If a Script Can Do It, Don’t Ask the LLM
If a Script Can Do It, Don’t Ask the LLM
When your AI system is spending inference tokens to parse date fields, strip PDF formatting artifacts, or convert file syntax — that is not an AI problem. That is an architecture problem. Code can handle all of those tasks deterministically, faster, cheaper, and more accurately than any language model. If your token bill is high and your outputs are inconsistent, the problem is usually not the model. It is what you are handing the model.
PAI treats every token as a resource allocation decision. If a script can do it, a script does it. The model gets the part that actually requires reasoning.
The Structural Tax
Most AI workflows are built around convenience. You have a PDF — you upload it. You have a session log — you paste it in. You have a directory of files — you point the model at the folder. The model figures it out.
That approach works well enough for one-off tasks. It breaks down at scale, in recurring workflows, and anywhere precision matters.
Raw PDFs carry structural overhead that has nothing to do with the content you care about: page headers, footers, column artifacts, encoding noise, redundant whitespace, and metadata that made sense in the original layout but becomes garbage in a text stream. A language model consuming that document is spending a meaningful portion of its context window on formatting debris. That cost compounds across every document in every workflow.
The same pattern shows up everywhere. Raw session transcripts contain tool call metadata, timestamps, and infrastructure details that are irrelevant to extracting what was learned. Full database contents are too large to fit in context, so the model guesses at relevance instead of reasoning over curated results. Obsidian-flavored Markdown with custom image syntax breaks rendering in any system that was not built for it.
Every one of these is a structural problem. None of them require intelligence to solve. They require code.
What PAI Does Instead
PAI operates on a two-phase model: scripts handle structure, the LLM handles reasoning. The handoff only happens after the mechanical work is done.
A few examples of how this plays out in practice.
PDF to Markdown conversion. When I ingest Oracle HCM documentation — dense, multi-column PDFs that can run hundreds of pages — nothing goes to the LLM in PDF form. A Python script converts the document to clean Markdown first, stripping formatting artifacts and preserving the content hierarchy. The model sees structured text, not a scanned layout. The difference in token consumption is substantial, and the difference in output quality is larger still.

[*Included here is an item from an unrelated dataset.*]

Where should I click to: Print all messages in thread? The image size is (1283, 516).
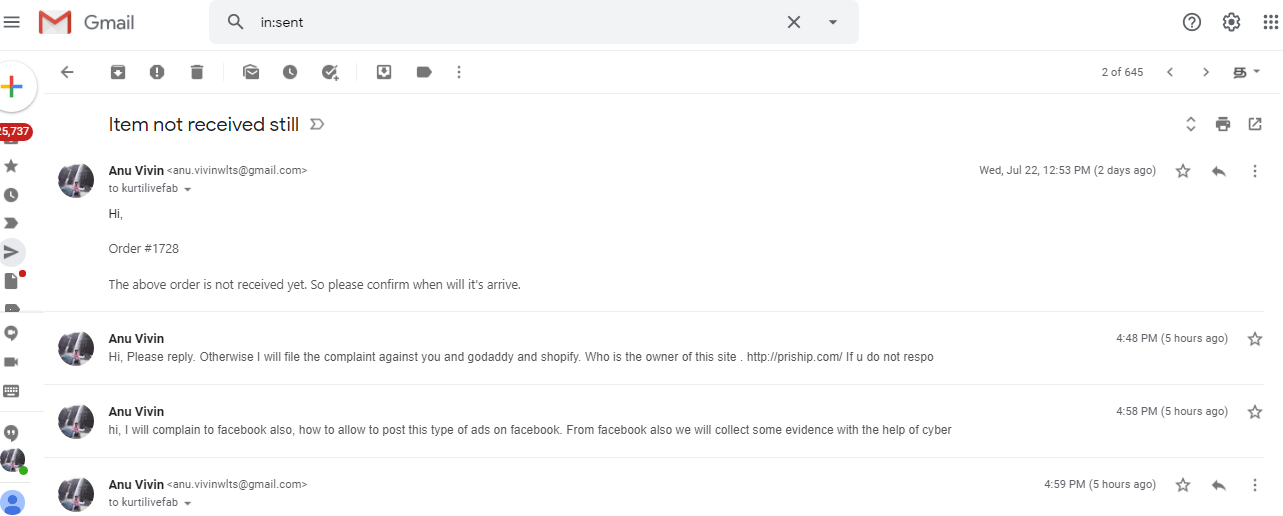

Session harvesting. Claude Code sessions produce raw JSON transcripts containing every tool call, every response, and a lot of infrastructure noise. SessionHarvester.ts parses those transcripts before any analysis happens. It extracts structured learning signals — what worked, what failed, what decisions were made — and writes them to a clean format. The LLM receives a curated summary, not a raw dump.
Activity parsing. ActivityParser.ts does the same for daily activity logs: reads session files, extracts structured change records, and produces a clean representation of what changed in the PAI system. No model inference required until there is something worth reasoning about.
Knowledge base search. The cybersecurity knowledge base holds over fifty books worth of content in a local PostgreSQL vector store. When a query comes in, CyberSecKB.ts runs a similarity search and returns the most relevant passages. The LLM reasons over that curated result set — not the entire library. Retrieval is deterministic. Reasoning is probabilistic. They are separate steps by design.
Image pipeline. Obsidian uses  syntax for embedded images. Hugo uses standard Markdown. images.py handles the conversion and copies files to the correct static directory at publish time. No LLM is involved at any point in that pipeline. It is a string transformation and a file copy — exactly the kind of task code should own.
The Boundary Is the Design
The two-phase pattern is not a workaround. It is the architecture.
Every AI workflow has a boundary between deterministic computation and probabilistic reasoning. The question is where you draw it. Drawing it too early means the model is doing structural work it is not suited for: burning tokens on format conversion, wasting context on irrelevant metadata, producing inconsistent output because the input was inconsistent. Drawing it correctly means the model receives exactly what it needs to do the work only it can do.
This is a different problem than the one prompt engineering was designed to solve. Prompt engineering is about communicating intent clearly to a model. The code-first pattern is about not asking the model to earn the right to see your data by first organizing it. That work should already be done.
The scripts in PAI are not wrappers around LLM calls. They are the preparation layer — the part of the system that exists specifically so the model does not have to deal with structure. Once that layer is in place, the model’s job gets narrower and cleaner. It reasons. It synthesizes. It makes judgment calls. It does not convert file formats.
The Result
When the pipeline is built correctly, token consumption goes down and output quality goes up — not because the model improved, but because the input did. The model is working with clean data in a consistent format, scoped to exactly what is relevant. The structural variables are removed before inference begins.
That is the return on building the prep layer. Less waste. More signal. A model that can focus on the part of the problem that actually requires a model.